Et il ajouta, plein d’une pitié sincère:
– Ah! si cela ne dépendait que de moi, il y a longtemps que je vous l’aurais enlevé, ce masque! Ce doit être si dur de vivre là-dessous, surtout pour un homme jeune comme vous. Moi, je n’aurais jamais eu votre courage.
» Je ne sais pas qui vous êtes, monsieur, mais n’avoir jamais fait entendre aucune plainte et avoir gardé en vous toutes les douleurs que vous devez souffrir, ça prouve que vous avez beaucoup de courage!»
À ces mots, Henry se sentit envahi d’une émotion indicible. C’était la première fois, depuis son enlèvement, qu’il entendait vibrer à ses oreilles une parole de compassion, et cela juste au moment où il venait d’acquérir la certitude que Gaëtan travaillait à sa délivrance avec ses amis.

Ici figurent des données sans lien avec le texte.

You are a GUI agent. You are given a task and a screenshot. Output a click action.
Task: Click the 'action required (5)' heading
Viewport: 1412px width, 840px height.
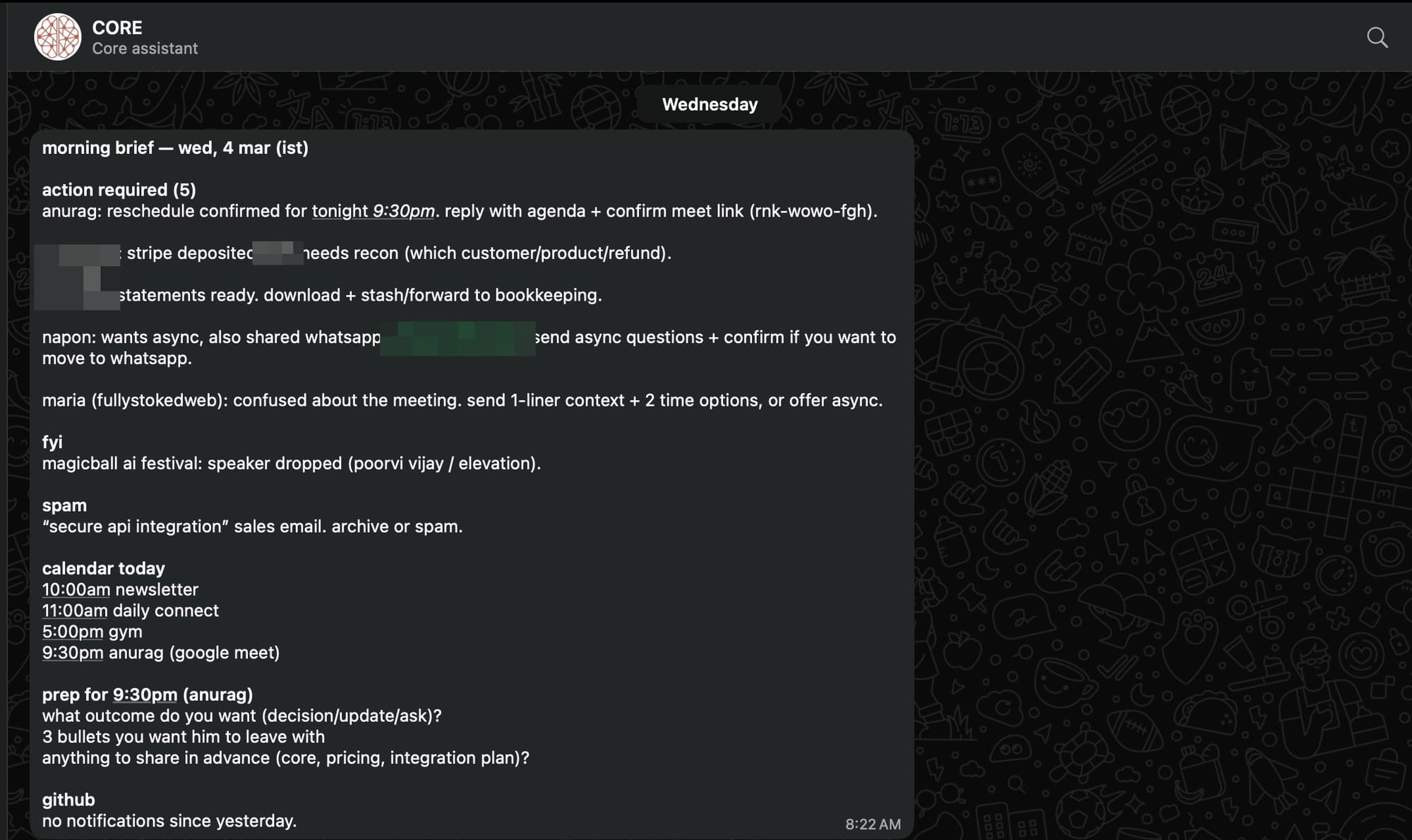click(119, 190)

Décidément, la Providence ne l’avait pas abandonné.
Jean Martigues reprenait:
– Excusez-moi, monsieur, je vais prévenir tout de suite M. le gouverneur.
Il s’en fut aussitôt.
Dès qu’Henry eut perçu le bruit des verrous et des chaînes qui indiquait que Martigues venait de l’enfermer, il se précipita vers la fenêtre, afin de revoir la barque qui portait ses futurs libérateurs.
Il l’aperçut, cette fois, à quelque distance de l’île. Elle rejoignait la côte dans la direction de Cannes.
Henry se dit:
«Ils sont venus simplement me dire qu’ils étaient là. Je les attends.»
Il retourna vers la table et, lorsque le gouverneur reparut, à son vif étonnement, il trouva son prisonnier en train de prendre son repas.
D’un ton pincé, il dit à son prisonnier:
– Or çà, monsieur, vous me faites mander pour que je vous change votre masque, mais je m’aperçois que celui-ci fonctionne à merveille.
M. de Saint-Mars, qui portait à la main un masque absolument pareil à celui qui dissimulait la figure du prisonnier, fit, d’un ton toujours acerbe, bien qu’empreint d’une certaine déférence:
– Je regrette, monsieur, que, pour une première fois que vous ayez daigné reprendre la parole, ce soit pour me causer un inutile dérangement.
Tout en reposant sur la table le verre qu’il s’apprêtait à porter à sa bouche, Henry répliqua d’un ton ferme:
– Monsieur le gouverneur, excusez-moi, mais ce mécanisme, qui s’était détraqué, vient de se rétablir de lui-même.
M. de Saint-Mars, qui ne pouvait moins faire que d’accepter cette explication fort plausible, reprit, cette fois, avec amabilité:
– Je ne puis que me féliciter de cet accident qui me permet de rompre un silence qui, jusqu’alors, m’a été profondément pénible.
– Monsieur le gouverneur, reprit Henry, j’ai pour principe de ne parler que lorsque j’ai quelque chose à dire… et, comme je n’avais rien à vous dire, je me taisais.
– Pourtant, objecta M. de Saint-Mars, je vous avais mis bien à votre aise, puisque je vous ai prévenu que, si vous aviez quelques réclamations à m’adresser, je les écouterais toujours avec bienveillance, et que je ferais en sorte de leur donner satisfaction dans le domaine du possible.